Depending on their eligibility, employees can use one of three benefits: 

  • Healthy San Francisco: Eligible employees who are San Francisco residents will have their funds deposited directly into the Healthy San Francisco program, where they can receive a discount on health program participation fees and choose a medical home, which are typically clinics or health centers providing access to primary care providers, referrals to specialists, and urgent care at hospitals, such as San Francisco General Hospital, that are in the medical home network.
  • SF covered MRAs: Employees who enroll in a Covered California health care plan can use these MRA funds to cover health insurance premiums, medical care, and other out-of-pocket eligible expenses like dental services, mental health services, vision services, prescription drugs, and over-the-counter medicines. Some expenses for enrollees may require health care providers to complete a statement.
  • SF medical reimbursement accounts: Eligible employees who don’t live in San Francisco or otherwise might not qualify for the other benefits can use the MRA funds for eligible medical expenses. These can include things like health insurance premiums, doctor’s office co-pays, dental services, vision services, and prescription and over-the-counter medicines. 
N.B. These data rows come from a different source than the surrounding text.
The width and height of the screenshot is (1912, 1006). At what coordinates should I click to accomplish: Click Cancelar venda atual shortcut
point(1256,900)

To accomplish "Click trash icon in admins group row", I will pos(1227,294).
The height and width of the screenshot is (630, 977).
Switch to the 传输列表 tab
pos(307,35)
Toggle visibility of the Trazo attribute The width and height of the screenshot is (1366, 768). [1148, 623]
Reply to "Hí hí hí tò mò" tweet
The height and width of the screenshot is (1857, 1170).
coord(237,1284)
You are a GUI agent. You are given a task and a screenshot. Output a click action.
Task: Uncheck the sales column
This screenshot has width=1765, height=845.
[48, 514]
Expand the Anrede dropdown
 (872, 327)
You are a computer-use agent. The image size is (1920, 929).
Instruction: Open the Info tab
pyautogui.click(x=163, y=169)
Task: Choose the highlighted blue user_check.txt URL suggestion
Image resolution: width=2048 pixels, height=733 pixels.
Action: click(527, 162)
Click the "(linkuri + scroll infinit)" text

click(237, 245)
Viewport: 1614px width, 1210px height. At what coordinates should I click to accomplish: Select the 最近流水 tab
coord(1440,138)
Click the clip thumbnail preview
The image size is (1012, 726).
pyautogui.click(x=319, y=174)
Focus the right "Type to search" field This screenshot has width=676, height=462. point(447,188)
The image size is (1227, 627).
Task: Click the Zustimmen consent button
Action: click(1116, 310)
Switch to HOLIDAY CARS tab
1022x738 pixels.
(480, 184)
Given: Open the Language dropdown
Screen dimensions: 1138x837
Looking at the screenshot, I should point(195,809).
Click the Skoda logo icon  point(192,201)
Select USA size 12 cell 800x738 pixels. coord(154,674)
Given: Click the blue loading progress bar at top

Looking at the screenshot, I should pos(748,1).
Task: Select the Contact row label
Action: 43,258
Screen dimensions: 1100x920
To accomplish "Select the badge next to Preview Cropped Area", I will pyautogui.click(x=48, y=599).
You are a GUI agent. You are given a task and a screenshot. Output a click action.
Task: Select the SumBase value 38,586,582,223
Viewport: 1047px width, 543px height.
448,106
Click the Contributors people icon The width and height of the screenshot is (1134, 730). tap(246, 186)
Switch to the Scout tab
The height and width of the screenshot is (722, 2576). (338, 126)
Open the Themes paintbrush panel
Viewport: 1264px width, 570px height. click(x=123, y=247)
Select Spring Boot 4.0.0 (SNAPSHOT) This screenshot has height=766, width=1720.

Is there anything else I have to do to comply with the HCSO? 

Yes, the HCSO also requires employers to do the following:

1. Put up the HCSO poster in any San Francisco-based workplace

The poster is two pages long and translates this portion into five languages. If you don’t post it, the penalty is $25 per day for each day and every workplace and job site where it isn’t posted.

2. Keep records that prove you’re complying with the ordinance

Make sure you’re storing all of your HCSO waivers and forms in a safe spot so you can easily access them. The fine for not keeping accurate and complete records is $500 per quarter. And the penalty for not providing the Office of Labor Standards Enforcement (OLSE) access to those records is $25 per employee whose records aren’t shared.

3. Submit an annual reporting form to the OLSE

Get the form for the previous year in by April 30th. That’s the date it’s normally due. (In 2023, since that date fell on a Sunday, the 2022 form was due on May 1st.) If not, the fine is up to $500 for each quarter.

Once you begin the form, you won’t be able to save and return to it later, so the OLSE recommends reviewing the instructions and previewing the online form before you begin.

You’ll need the following items on hand when filling out the form:

  • Your seven-digit San Francisco Business Account Number
  • The number of employees who qualify
  • Details about how you spent the contributions
  • Details about your business, including name and address, business type, and size 

4. Offer a waiver to employees

Although you’re required to spend money on health care services for your employees, they may waive this right by signing a form each year.You can ask your team to waive their right if they receive health care services from another employer, but your employees don’t have to comply. Keep any copies of signed waivers for your records, although employees who sign the waiver can revoke or cancel it at any time.